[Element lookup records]
==*==

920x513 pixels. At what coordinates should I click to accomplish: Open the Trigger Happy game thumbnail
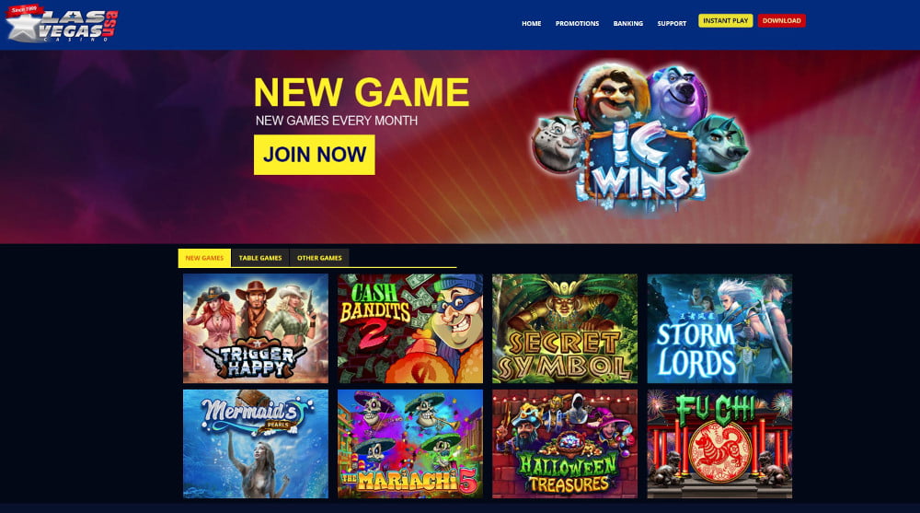255,329
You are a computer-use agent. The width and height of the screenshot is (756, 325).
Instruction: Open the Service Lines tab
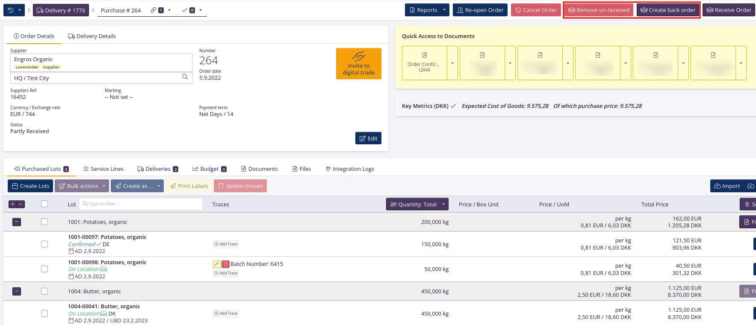click(x=103, y=169)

==*==

## What to produce
Rewrite the records above with every "Open" changed to "Select" and everything else kept the same, leaving out the pictures.

## Full output
920x513 pixels. At what coordinates should I click to accomplish: Select the Trigger Happy game thumbnail
255,329
You are a computer-use agent. The width and height of the screenshot is (756, 325).
Instruction: Select the Service Lines tab
click(x=103, y=169)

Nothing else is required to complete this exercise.